少し余談になるが、この論文の責任著者の三品さんは、発生過程でのBMPシグナル研究の第一人者だが、所属がミシガン大学と知って驚いた。というのも、私の頭の中では、日本に戻って定着していると思っていた。結局彼にとって日本は研究し良い環境ではなく、おそらく最近ミシガン大学に移ったと思う。せっかくUターンしてくれた研究者が、また我が国を離れるという状況を見ると、今、問題になっている科学技術力低下の原因を見る様な気がした。
FOPはBMPシグナルを伝達するアクチビン受容体1(ACVR1)の突然変異による分子機能亢進によることははっきりしているが、なぜ発生過程では大きな異常が見られないのか、何が骨化の引き金になるのか、骨化するのは筋肉細胞そのものなのかなど、わからないことが多い。
三品さんたちは以前から、FOP変異をACVR1の活性化型の影響を調べる目的で研究してきた。今回は、この変異を神経堤細胞で発現する様にして調べたところ、FOPと同じ異所性の骨化が誘導できることを発見する。完全に同じとは言えないまでも、初めてFOPの動物モデルができたことになる。
シグナルを熟知した発生学者の仕事で、詳細は省くが、この骨化のメカニズムを追求する中で、神経堤細胞が鰓弓へ分化した後、様々な系列へとコミットする段階の初期にACVR1のシグナルが高まると、軟骨へと分化が誘導され、それが本来骨でないところに移動した後、骨に分化することを突き止める。
鰓弓細胞を培養してACVR1シグナルを抑える実験で、培養1日目には効果が見られるが、それ以降は全く効果がないことから、このシグナルは軟骨系への分化のコミットメント時のみ働くことがわかる。これは、FOP治療にとっても重要で、どの時期かわからないが、かなり早い段階でACVR1をピンポイントで抑えることの重要性を示唆している。
そして最後にFOP型ACVR1のシグナル伝達機構について解析し、ACVR1活性の亢進は、まずmTORの活性化を誘導し、これが鰓弓細胞の軟骨へのコミットメントに関わることを明らかにする。事実、現在iPS研究所でFOP治療にも使われているmTOR阻害剤は軟骨へのコミットメントを抑える活性がある。ただ、これも鰓弓細胞が分化決定する最初の段階だけで、後には全く効果がない。このことから、細胞分化系で特定される薬剤も、投与する時期が重要で、軟骨への分化決定がFOPでいつ起こったのかを再検討することが重要になる。

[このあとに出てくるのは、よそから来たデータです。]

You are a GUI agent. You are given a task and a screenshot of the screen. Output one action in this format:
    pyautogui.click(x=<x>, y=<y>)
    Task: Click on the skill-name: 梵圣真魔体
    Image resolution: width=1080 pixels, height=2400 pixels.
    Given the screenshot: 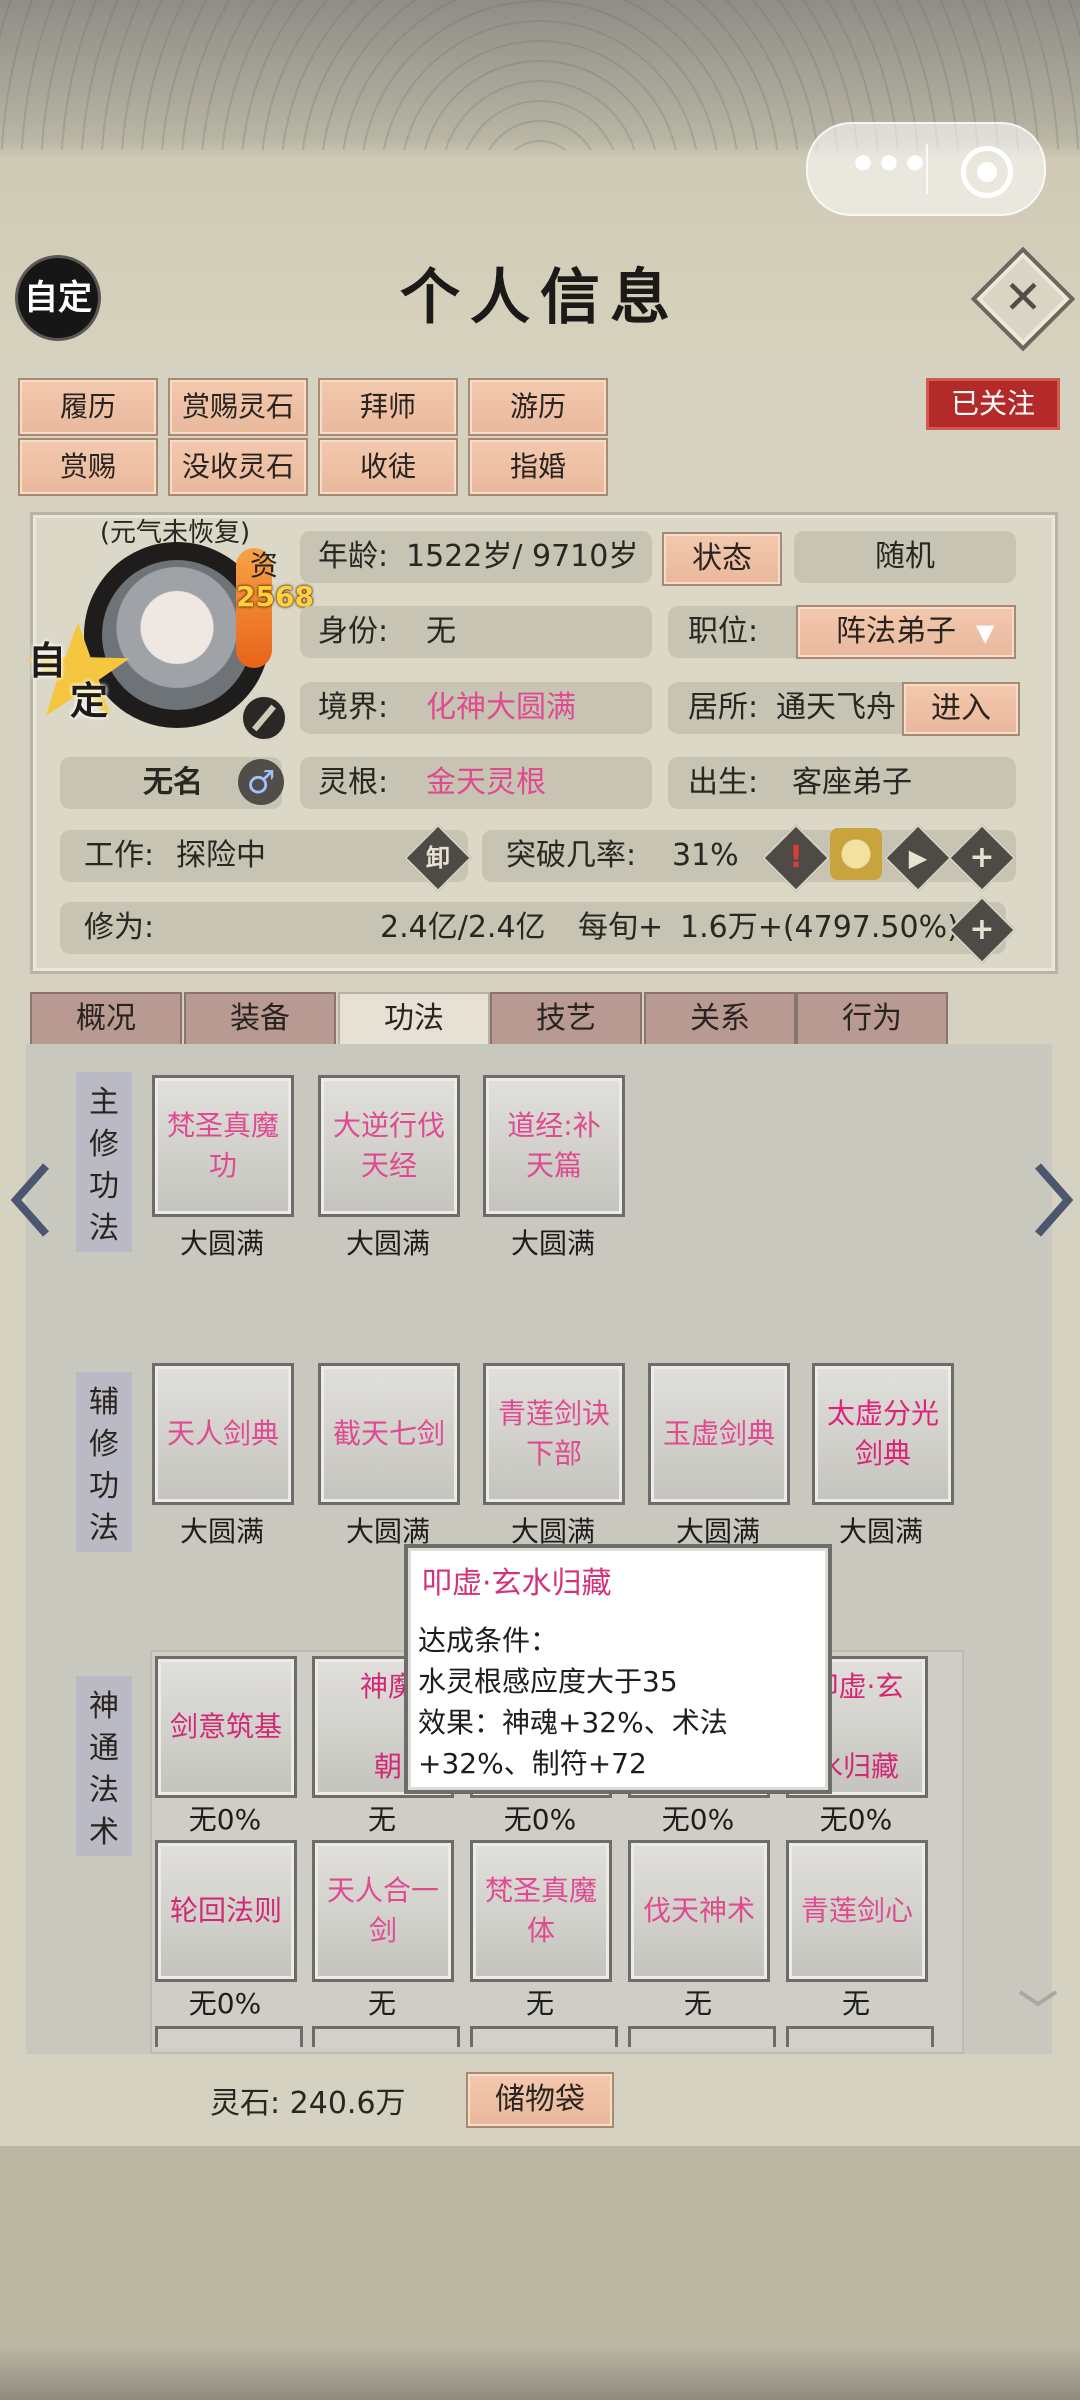 What is the action you would take?
    pyautogui.click(x=540, y=1910)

この研究ではmTORがなぜ軟骨形成を誘導するのかについても明らかにしている。様々なシグナル経路を調べた結果、mTOR活性化は、オートファジーを抑制し、オートファジーによりβカテニンの分解が抑えられて、Wntと同じ様にシグナルが入って、軟骨への分化が促進されることを明らかにしている。
この研究は盛り沢山で、発生過程での軟骨形成が、一般的に考えられているオーソドックスなBMPやWntシグナルだけでなく、両方がオートファジーを介してクロストークする微調整の支配下にあることを示しており、今後発生や疾患を考える上で新しい概念を提供している。
そして何よりも、FOPの成立機序について多くの示唆を与えている。これまで未分化細胞から骨細胞への分化を抑制する薬剤がiPS研究所の池谷さんたちにより特定されており、またACVR1の機能を特異的に抑制する薬剤も開発されている。この研究から、これらの薬剤は軟骨への分化決定過程にピンポイントで投与する必要があることが明らかになった。とすると、この感受性がFOP発症全過程のどの時期なのか明らかにすることが最も重要な課題になる。さらに、一旦コミットした軟骨が骨化する過程を標的にする重要性も明らかになった。
BMPシグナルと骨化というと、そのままわかった気になってしまうことが落とし穴で、この落とし穴から抜け出せたという意味で、三品さんたちの研究は重要だ。